Every so often I’ll see posts on message boards like this: I need to automate tests, what tool should I use?
And unfortunately, that’s the wrong angle to approach the problem from. The first question you need to ask yourself is “what programming language is the app I’m testing developed in?” That seems like a very basic question, and some people may be insulted by it, but I have worked with teams who didn’t know the answer. Keep in mind that there may be more than one language in use – an app developed in ASP.NET may also have a SQL server back end, so you’d need to know C# and SQL. Once you know what language your app is written in, the next question is, “Can I code in those languages?”
If not, start by learning about that language. I’m not saying that you need to become a full blown .NET or Java developer, but you should understand the language, how it works, and how to write some basic code. Now, this is usually where an oldschool QA manager would have a stroke. “My people aren’t developers,” he says. “I just want them to click a record button and then have everything work.”

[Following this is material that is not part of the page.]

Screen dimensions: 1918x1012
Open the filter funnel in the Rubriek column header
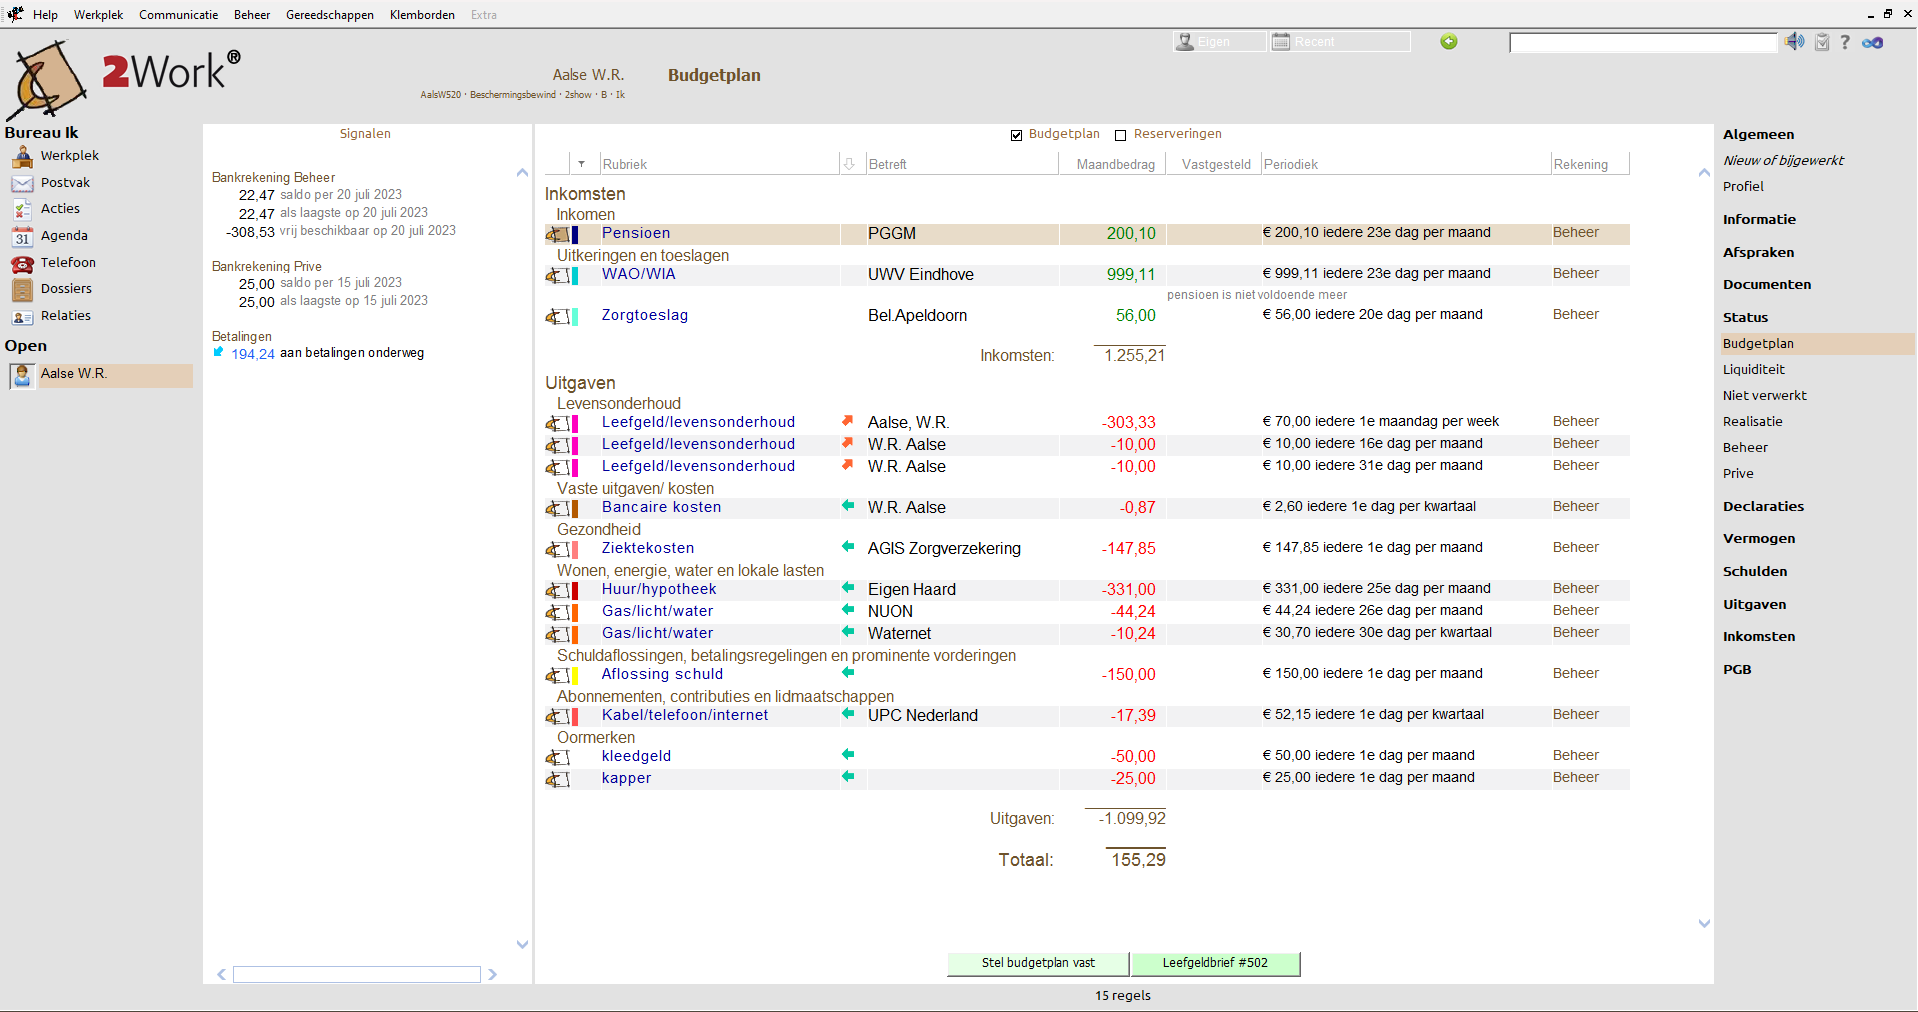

That’s a lovely idea, but it’s not reality. The cold truth of the matter, folks, is that when you automate, you are writing code that tests other code. That’s exactly what record and replay tools are doing, but they abstract it up a level or two so that users don’t see that code. Problem is, those tools can only be so smart. Eventually, you’re going to encounter something in your application that a record & replay tool can’t handle, and then you’re stuck. The only way to become unstuck is to code your way around the problem.
So start out by learning a bit about the language your app is written in. This will help you learn how your app works under the hood, which then means you can start tinkering with different ways to automate things. Back before I knew SQL, I had to modify all my test data via my app’s UI. That was a laborious, time consuming process. Then I learned how to write Update statements, and that let me modify the data much faster and more efficiently than before. I’ve seen this many times, where the person who does the most effective automation is the one who understands how to code.
It’s a worthwhile endeavor that will not only improve your automation efforts, but will increase your value as an employee as well.